David Blevins wrote:
On Jul 20, 2006, at 4:59 PM, Alan D. Cabrera wrote:
Rick McGuire wrote:
After spending a good year+ dealing with issues involving CorbaBean,
CSSBean, and TSSBean I've come to the realization that part of the
problem with understanding how these work is the names are
misleading...particularly CSSBean and TSSBean.
TSSBean calls itself the "CORBA Target Security Service". While
some aspects of its configuration involve defining transport level
security, this bean is really a proxy that manages a POA instance
for exposing an EJB container as a CORBA object. The TSSBean name
somehow obscures the fact that there is a TSSBean instance for every
exported EJB. CorbaObjectProxy or EjbPoaProxy might be better names.

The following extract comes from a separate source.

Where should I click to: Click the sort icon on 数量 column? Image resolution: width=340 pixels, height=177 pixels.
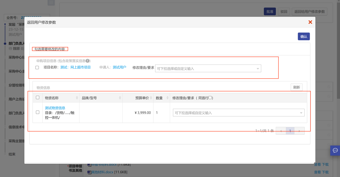pyautogui.click(x=168, y=98)

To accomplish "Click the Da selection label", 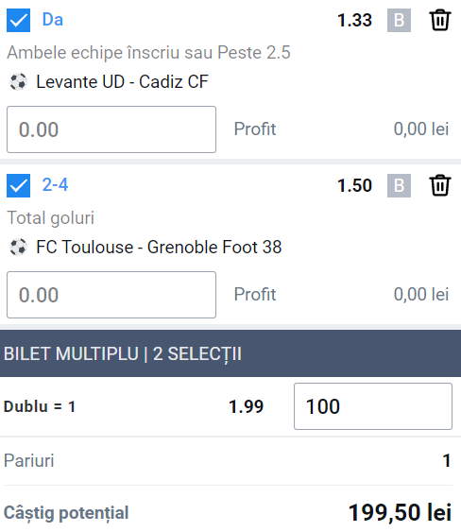I will 53,19.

CSSBean calls itself the "CORBA Client Security Server". Similar
problem with TSSBean. Security is only one aspect of this
bean....and it's not really a "Server". CorbaClientObject might
make it a little clearer what's being configured.
CorbaBean is not too bad, but it seems to imply a global CORBA
configuration rather than configuring a single ORB instance.
CorbaServerOrb would capture the essential server-side ORB nature of
this.
Rick
For the curious, the acronyms come from the CORBA Security spec
CSIv2. This spec outlines how the client side code, CSS, sets up the
security context with the server side code, TSS; the security context
includes the transport level security, as you had mentioned as well
as the shared security context creation and what security information
gets generated inside the IOR for the objects. The sole purpose of
these two beans is to set up these security contexts as specified
under CSIv2, IIRC.
With that said, I don't think that we should obfuscate their CSIv2
roots but, I am not married to those particular names. Just my
personal preference that you must take with a grain of salt.
Thanks for the javadoc, Alan :)
Hey Rick, if you could submit a small "javadoc" patch with this info
in it, that be great.
These are my sins. I shall document them.